Researchers at Cedars-Sinai, US have discovered two types of brain cells that play a key role in dividing memories into different segments that can be recalled later. The breakthrough, published recently in Nature Neuroscience, could be an early step towards the development of new treatments for memory disorders such as dementia and Alzheimer’s disease.
Human experience is continuous, but psychologists believe, based on observations of people’s behaviour, that memories are divided by the brain into distinct events, a concept known as event segmentation. Working with 19 patients with drug-resistant epilepsy, the team studied how neurons perform during this process. Patients participating in the study had electrodes surgically inserted into their brains to help locate the focus of their epileptic seizures, allowing investigators to record the activity of individual neurons while the patients viewed film clips that included cognitive boundaries.
While these boundaries in daily life are nuanced, for research purposes, the investigators focused on “hard” and “soft” boundaries. “An example of a soft boundary would be a scene with two people walking down a hallway and talking and in the next scene, a third person joins them, but it is still part of the same overall narrative,” said Dr Ueli Rutishauser, senior author of the study.
For a hard boundary, the second scene might involve a completely different set of people riding in a car. “The difference between hard and soft boundaries is in the size of the deviation from the ongoing narrative,” Rutishauser said. “Is it a totally different story or like a new scene from the same story?”
When study participants watched film clips, investigators noted that certain neurons in the brain, which they labelled “boundary cells” increased their activity after both hard and soft boundaries. Another group of neurons labelled “event cells” increased their activity only in response to hard boundaries, but not soft boundaries. The team theorised those peaks in the activity of boundary and event cells, which are highest after hard boundaries, when both types of cells fire, send the brain into the proper state for initiating a new memory.
To test their theory, investigators gave study participants two memory tests.

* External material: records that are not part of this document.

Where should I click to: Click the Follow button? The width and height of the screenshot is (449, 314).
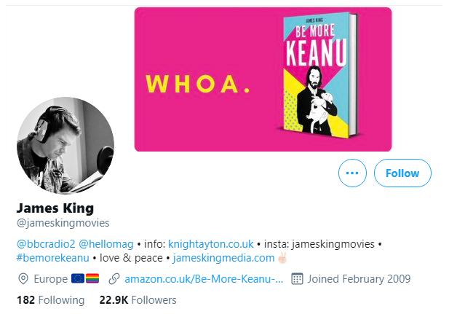[402, 173]
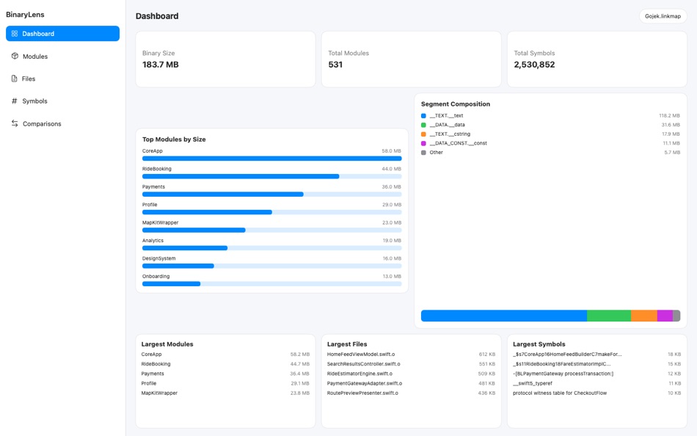Go to the Comparisons page
The width and height of the screenshot is (697, 436).
click(42, 123)
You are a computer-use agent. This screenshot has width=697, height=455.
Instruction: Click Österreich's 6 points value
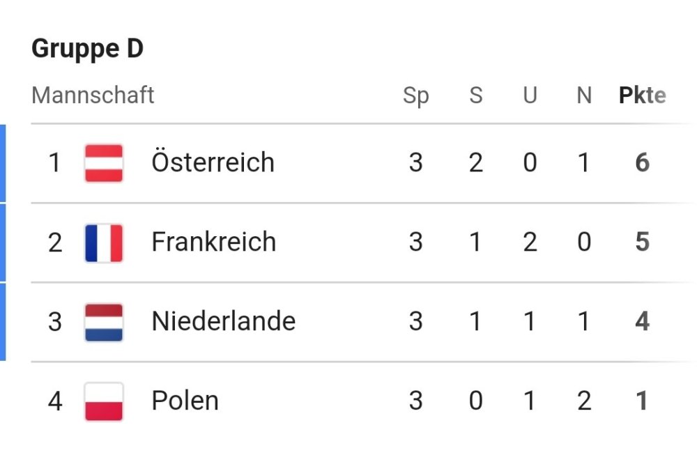point(642,163)
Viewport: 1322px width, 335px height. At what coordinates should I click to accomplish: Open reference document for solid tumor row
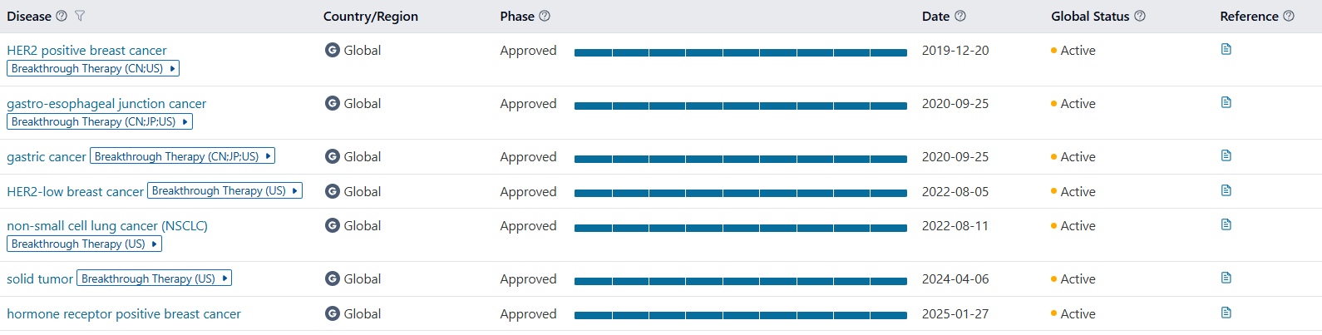[1226, 278]
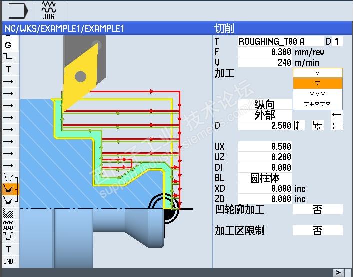Choose the roughing plus finishing combined option
The height and width of the screenshot is (277, 353).
click(318, 104)
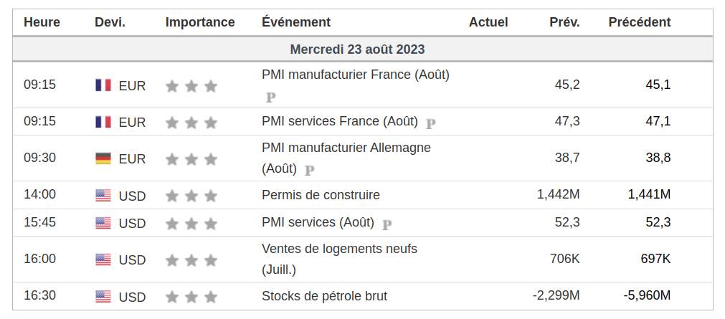Sort by the Heure column header
Screen dimensions: 725x319
coord(42,22)
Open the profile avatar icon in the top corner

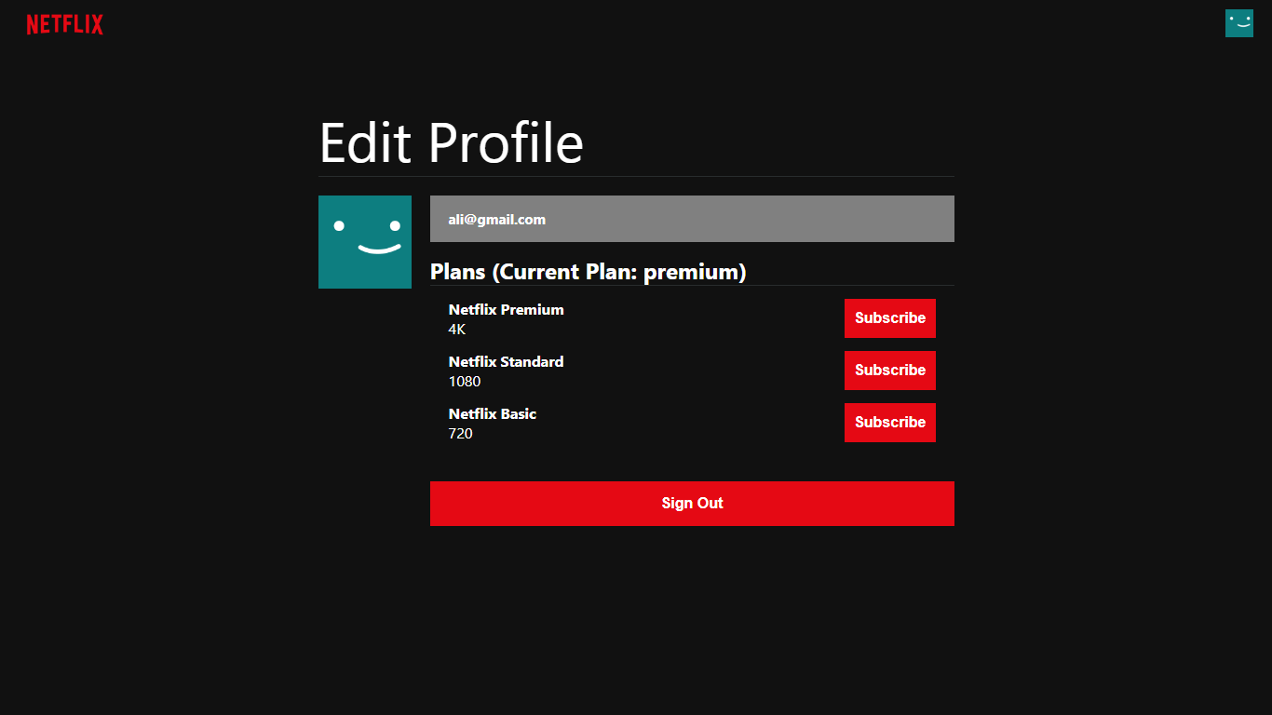pos(1238,22)

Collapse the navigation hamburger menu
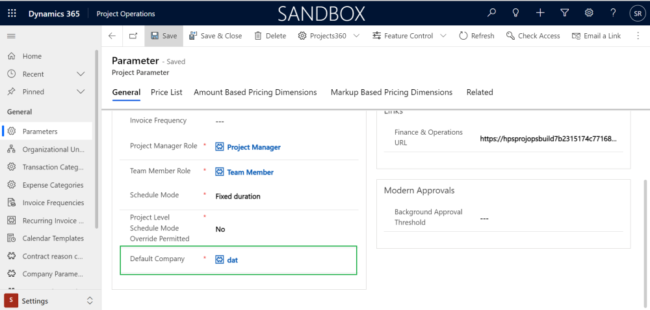point(11,36)
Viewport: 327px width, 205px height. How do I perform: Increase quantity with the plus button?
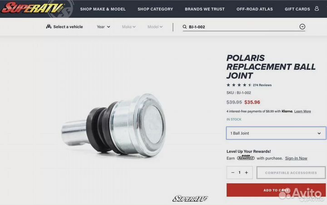point(246,172)
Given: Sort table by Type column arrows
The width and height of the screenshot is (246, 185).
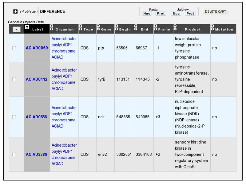Looking at the screenshot, I should [81, 27].
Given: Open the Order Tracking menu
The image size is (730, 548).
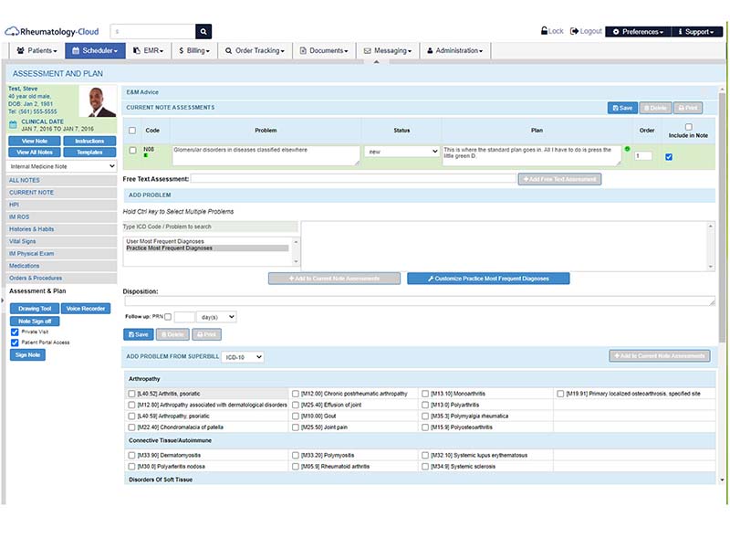Looking at the screenshot, I should [255, 50].
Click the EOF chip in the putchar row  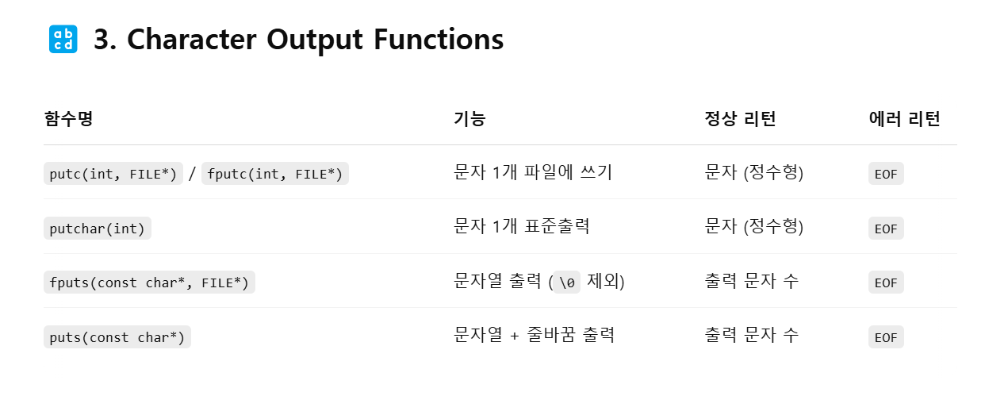(x=886, y=229)
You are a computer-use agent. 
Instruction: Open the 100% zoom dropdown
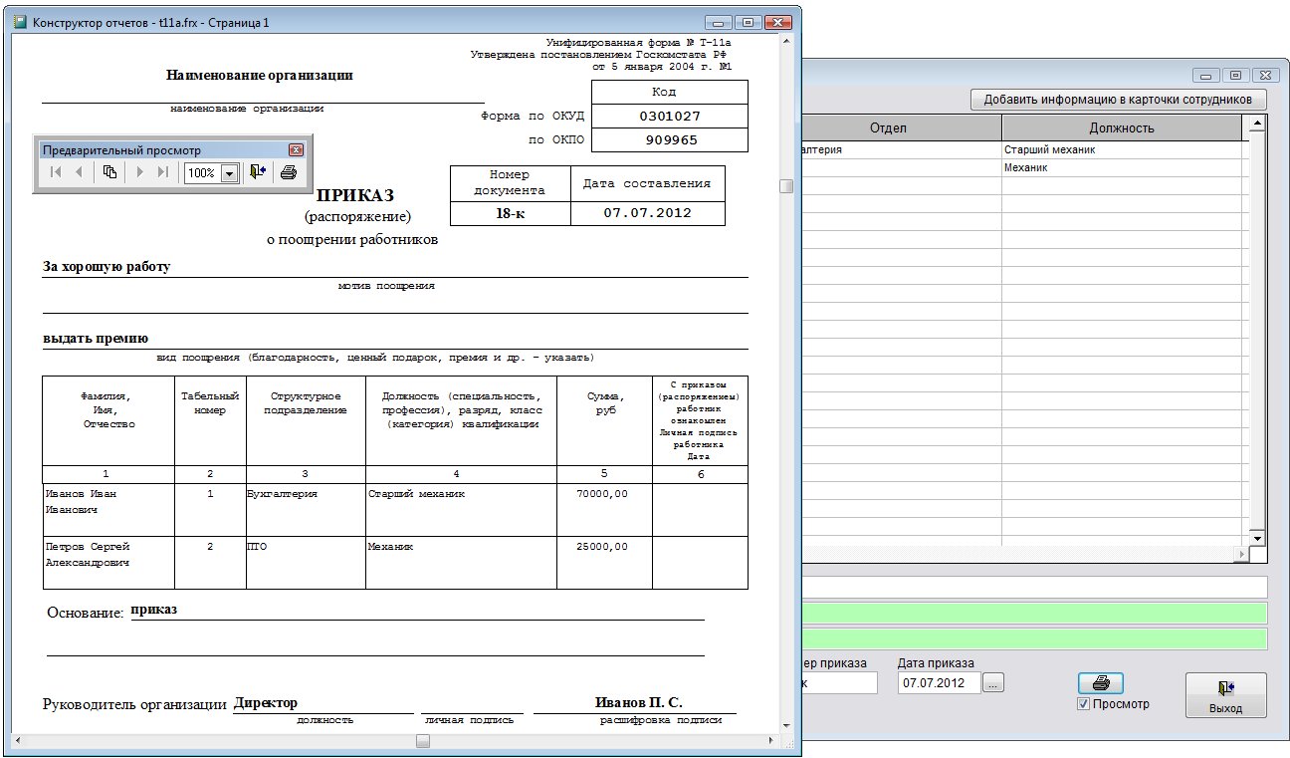(229, 173)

They first showed participants a series of still images and asked them whether they had seen them in the film clips they had viewed. Study participants were more likely to remember images that closely followed a hard or soft boundary, when a new “memory folder” would have been created. Investigators also showed participants pairs of images from film clips they had viewed and asked which of the images appeared first. Participants had difficulty remembering the correct order of images that appeared on opposite sides of a hard boundary, possibly because the brain had segmented those images into separate memory folders.
The researchers believe that therapies that improved event segmentation could help patients with memory disorders — even something as simple as a change in atmosphere can amplify event boundaries.
In follow-up studies, the team plans to test the theory that boundary and event cells activate dopamine neurons when they fire and that dopamine, a chemical that sends messages between cells, might be used as a therapy to strengthen memory formation.